**What to do:** Leave out the pictures, and quote exactly the lines running from the one with "Open VLAN Settings in the sidebar" through the last line of the entries below.

**Exercise materials:**
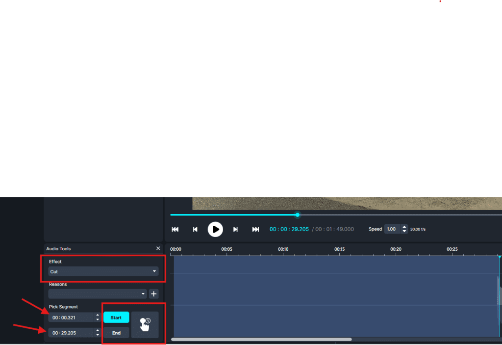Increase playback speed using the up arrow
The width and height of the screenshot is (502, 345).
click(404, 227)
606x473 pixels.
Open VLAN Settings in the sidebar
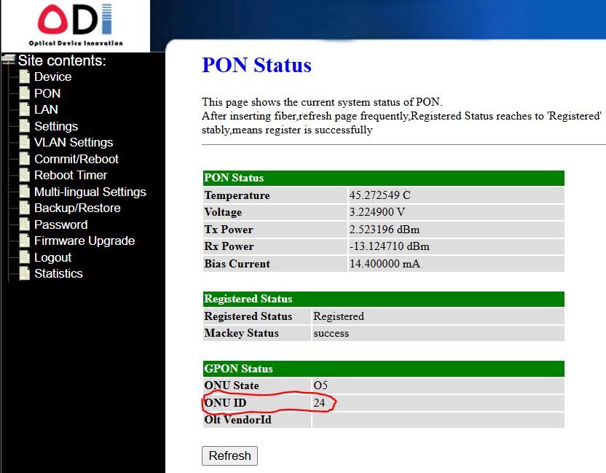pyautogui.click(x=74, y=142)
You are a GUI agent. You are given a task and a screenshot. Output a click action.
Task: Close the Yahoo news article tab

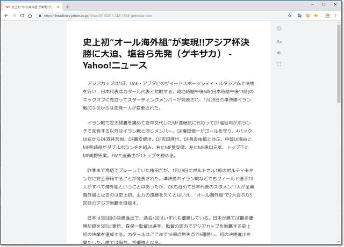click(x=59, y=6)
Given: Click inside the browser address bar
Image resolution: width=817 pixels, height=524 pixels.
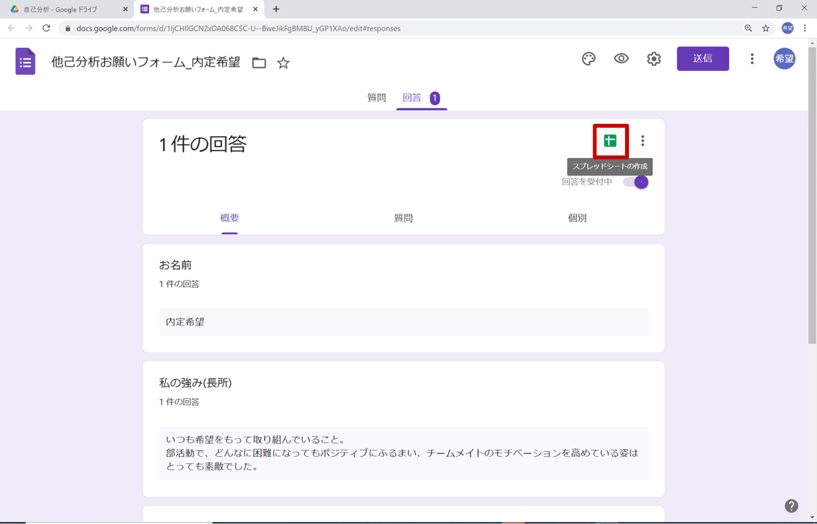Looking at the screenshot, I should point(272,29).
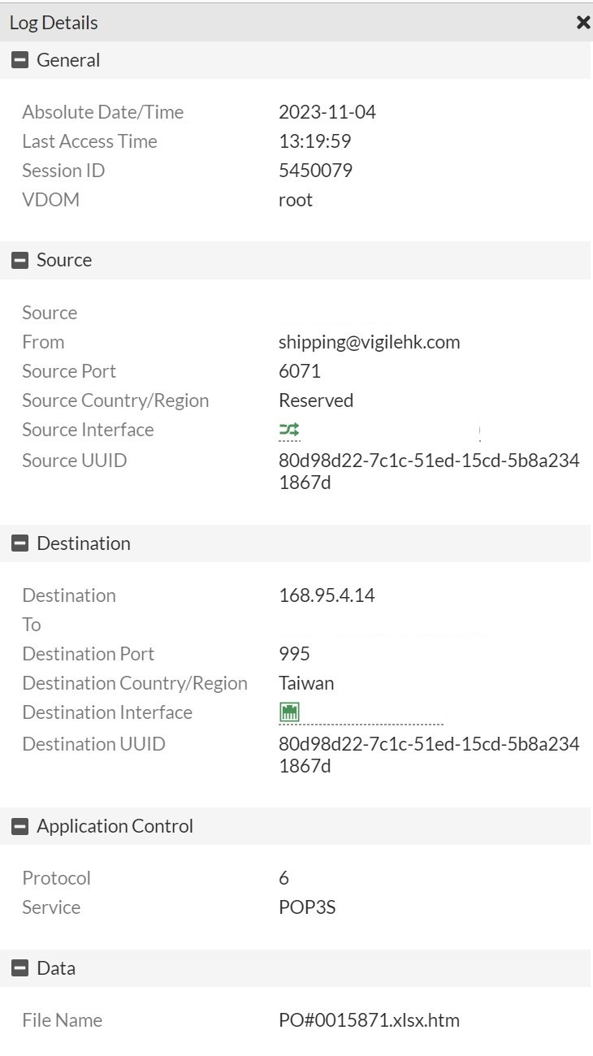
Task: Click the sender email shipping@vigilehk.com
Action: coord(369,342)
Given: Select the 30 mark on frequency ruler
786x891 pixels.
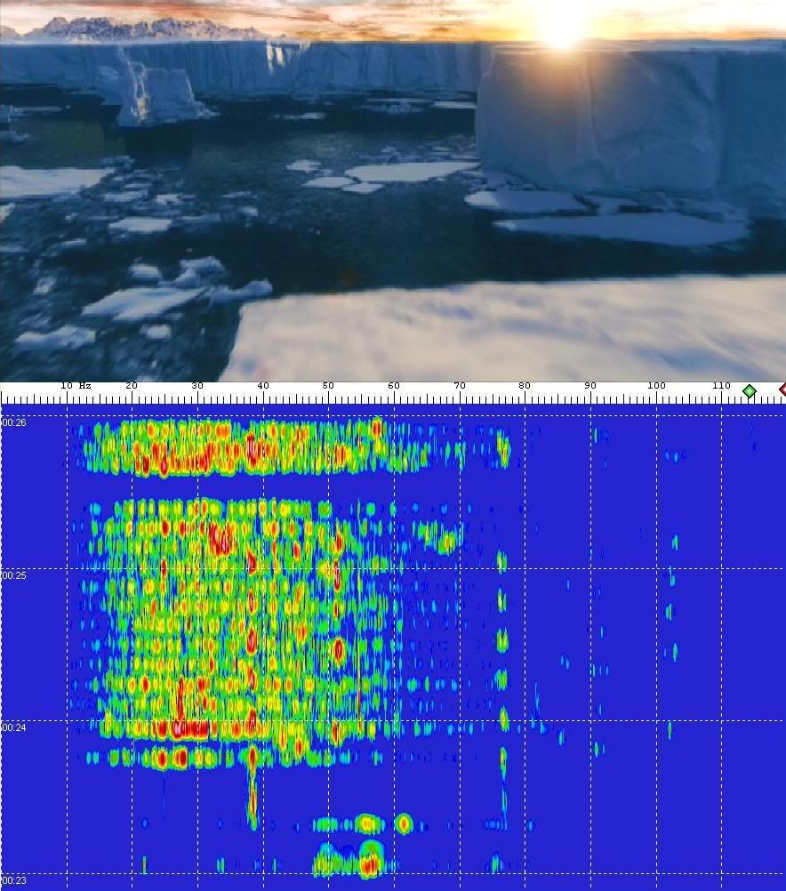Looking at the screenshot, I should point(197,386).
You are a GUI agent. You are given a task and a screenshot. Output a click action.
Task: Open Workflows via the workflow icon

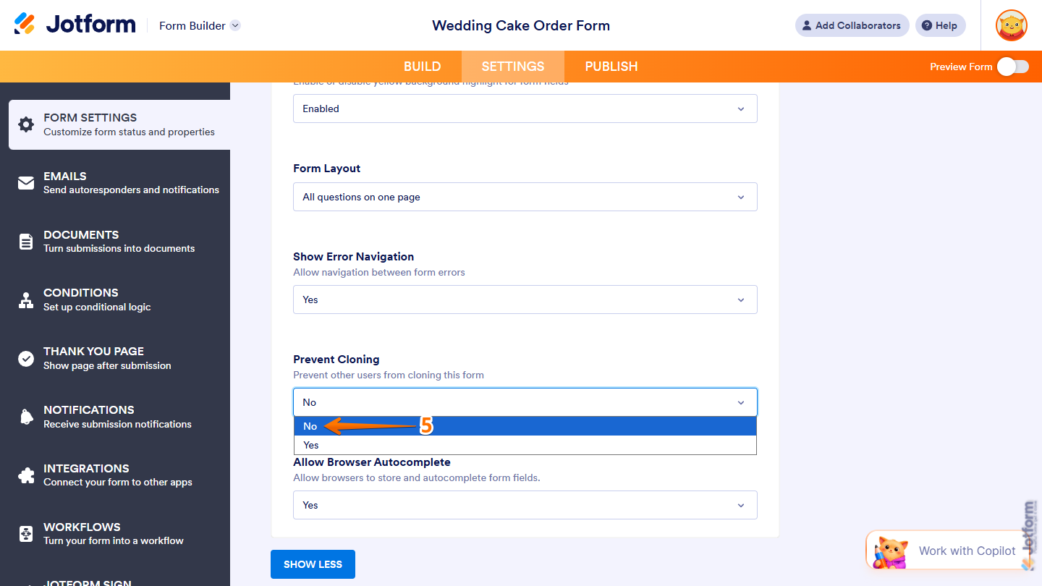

**The completed task:**
Open VLAN Settings in the sidebar
pyautogui.click(x=74, y=142)
You are a GUI agent. You are given a task and a screenshot. Output a click action.
Task: Close the Yahoo news article tab

click(x=59, y=6)
Given: Click inside the browser address bar
Image resolution: width=817 pixels, height=524 pixels.
Looking at the screenshot, I should point(272,29).
Task: Click the sender email shipping@vigilehk.com
Action: coord(369,342)
Given: Select the 30 mark on frequency ruler
786x891 pixels.
Looking at the screenshot, I should point(197,386).
You are a GUI agent. You are given a task and a screenshot. Output a click action.
Task: Open Workflows via the workflow icon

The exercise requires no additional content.